# THE TASK
What is needed is an exact printout of all the data.

# TASK INPUT
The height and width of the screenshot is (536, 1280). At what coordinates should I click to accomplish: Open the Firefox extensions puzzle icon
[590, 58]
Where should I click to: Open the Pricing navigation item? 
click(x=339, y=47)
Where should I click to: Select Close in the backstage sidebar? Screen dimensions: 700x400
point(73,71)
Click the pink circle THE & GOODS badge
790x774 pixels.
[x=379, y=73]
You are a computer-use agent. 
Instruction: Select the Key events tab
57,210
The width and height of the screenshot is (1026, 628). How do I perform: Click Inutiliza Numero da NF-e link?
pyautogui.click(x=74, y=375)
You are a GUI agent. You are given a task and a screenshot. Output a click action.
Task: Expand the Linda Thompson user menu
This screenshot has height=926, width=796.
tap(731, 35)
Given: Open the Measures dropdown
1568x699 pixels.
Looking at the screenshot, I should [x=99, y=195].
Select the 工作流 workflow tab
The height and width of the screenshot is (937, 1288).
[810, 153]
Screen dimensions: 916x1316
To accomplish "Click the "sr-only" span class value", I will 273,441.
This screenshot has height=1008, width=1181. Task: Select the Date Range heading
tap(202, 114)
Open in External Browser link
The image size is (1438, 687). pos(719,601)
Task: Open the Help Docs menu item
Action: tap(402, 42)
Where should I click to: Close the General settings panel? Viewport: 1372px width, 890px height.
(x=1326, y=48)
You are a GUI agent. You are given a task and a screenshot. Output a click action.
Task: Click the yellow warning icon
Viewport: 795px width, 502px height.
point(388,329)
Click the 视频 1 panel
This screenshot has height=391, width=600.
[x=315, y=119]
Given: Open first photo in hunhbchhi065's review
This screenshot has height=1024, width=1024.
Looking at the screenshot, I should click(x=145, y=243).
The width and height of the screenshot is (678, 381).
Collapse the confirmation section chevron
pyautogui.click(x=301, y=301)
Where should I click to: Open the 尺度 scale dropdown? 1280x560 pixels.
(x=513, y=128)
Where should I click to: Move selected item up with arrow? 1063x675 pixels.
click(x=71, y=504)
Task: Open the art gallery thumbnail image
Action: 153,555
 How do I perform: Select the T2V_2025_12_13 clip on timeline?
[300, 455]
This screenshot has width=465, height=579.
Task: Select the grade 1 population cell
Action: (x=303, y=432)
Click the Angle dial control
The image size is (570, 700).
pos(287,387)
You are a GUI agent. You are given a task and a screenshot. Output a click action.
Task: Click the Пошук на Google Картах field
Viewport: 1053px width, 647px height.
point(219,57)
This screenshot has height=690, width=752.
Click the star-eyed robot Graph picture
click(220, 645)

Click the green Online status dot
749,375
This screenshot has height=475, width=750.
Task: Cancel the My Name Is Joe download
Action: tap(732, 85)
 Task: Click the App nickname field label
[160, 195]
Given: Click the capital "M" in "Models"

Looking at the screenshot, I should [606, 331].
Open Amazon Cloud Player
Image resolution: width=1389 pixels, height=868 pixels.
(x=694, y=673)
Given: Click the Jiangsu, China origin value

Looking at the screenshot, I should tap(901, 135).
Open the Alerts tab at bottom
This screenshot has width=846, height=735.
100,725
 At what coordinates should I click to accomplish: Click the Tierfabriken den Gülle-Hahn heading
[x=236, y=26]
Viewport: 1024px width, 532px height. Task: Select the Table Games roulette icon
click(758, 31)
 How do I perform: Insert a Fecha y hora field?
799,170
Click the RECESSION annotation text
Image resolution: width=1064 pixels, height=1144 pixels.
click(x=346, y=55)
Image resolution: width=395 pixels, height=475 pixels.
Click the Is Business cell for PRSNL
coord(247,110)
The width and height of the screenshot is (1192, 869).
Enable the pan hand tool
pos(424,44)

# TASK ANSWER
The height and width of the screenshot is (536, 1280). At what coordinates should I click to accomplish: Open the Firefox extensions puzzle icon
[590, 58]
Where should I click to: Open the Pricing navigation item? 
click(x=339, y=47)
Where should I click to: Select Close in the backstage sidebar? Screen dimensions: 700x400
point(73,71)
Click the pink circle THE & GOODS badge
790x774 pixels.
[x=379, y=73]
You are a computer-use agent. 
Instruction: Select the Key events tab
57,210
The width and height of the screenshot is (1026, 628). How do I perform: Click Inutiliza Numero da NF-e link?
pyautogui.click(x=74, y=375)
You are a GUI agent. You are given a task and a screenshot. Output a click action.
Task: Expand the Linda Thompson user menu
This screenshot has height=926, width=796.
tap(731, 35)
Given: Open the Measures dropdown
1568x699 pixels.
Looking at the screenshot, I should [x=99, y=195].
Select the 工作流 workflow tab
The height and width of the screenshot is (937, 1288).
[810, 153]
Screen dimensions: 916x1316
To accomplish "Click the "sr-only" span class value", I will 273,441.
This screenshot has height=1008, width=1181. Task: Select the Date Range heading
tap(202, 114)
Open in External Browser link
The image size is (1438, 687). pos(719,601)
Task: Open the Help Docs menu item
Action: tap(402, 42)
Where should I click to: Close the General settings panel? Viewport: 1372px width, 890px height.
(x=1326, y=48)
You are a GUI agent. You are given a task and a screenshot. Output a click action.
Task: Click the yellow warning icon
Viewport: 795px width, 502px height.
point(388,329)
Click the 视频 1 panel
This screenshot has height=391, width=600.
[x=315, y=119]
Given: Open first photo in hunhbchhi065's review
This screenshot has height=1024, width=1024.
Looking at the screenshot, I should click(x=145, y=243).
The width and height of the screenshot is (678, 381).
Collapse the confirmation section chevron
pyautogui.click(x=301, y=301)
Where should I click to: Open the 尺度 scale dropdown? 1280x560 pixels.
(x=513, y=128)
Where should I click to: Move selected item up with arrow? 1063x675 pixels.
click(x=71, y=504)
Task: Open the art gallery thumbnail image
Action: 153,555
 How do I perform: Select the T2V_2025_12_13 clip on timeline?
[300, 455]
This screenshot has width=465, height=579.
Task: Select the grade 1 population cell
Action: (x=303, y=432)
Click the Angle dial control
The image size is (570, 700).
pos(287,387)
You are a GUI agent. You are given a task and a screenshot. Output a click action.
Task: Click the Пошук на Google Картах field
Viewport: 1053px width, 647px height.
point(219,57)
This screenshot has height=690, width=752.
Click the star-eyed robot Graph picture
click(220, 645)

Click the green Online status dot
749,375
This screenshot has height=475, width=750.
Task: Cancel the My Name Is Joe download
Action: tap(732, 85)
 Task: Click the App nickname field label
[160, 195]
Given: Click the capital "M" in "Models"

Looking at the screenshot, I should [606, 331].
Open Amazon Cloud Player
Image resolution: width=1389 pixels, height=868 pixels.
(x=694, y=673)
Given: Click the Jiangsu, China origin value

Looking at the screenshot, I should tap(901, 135).
Open the Alerts tab at bottom
This screenshot has width=846, height=735.
100,725
 At what coordinates should I click to accomplish: Click the Tierfabriken den Gülle-Hahn heading
[x=236, y=26]
Viewport: 1024px width, 532px height. Task: Select the Table Games roulette icon
click(758, 31)
 How do I perform: Insert a Fecha y hora field?
799,170
Click the RECESSION annotation text
Image resolution: width=1064 pixels, height=1144 pixels.
click(x=346, y=55)
Image resolution: width=395 pixels, height=475 pixels.
Click the Is Business cell for PRSNL
coord(247,110)
The width and height of the screenshot is (1192, 869).
Enable the pan hand tool
pos(424,44)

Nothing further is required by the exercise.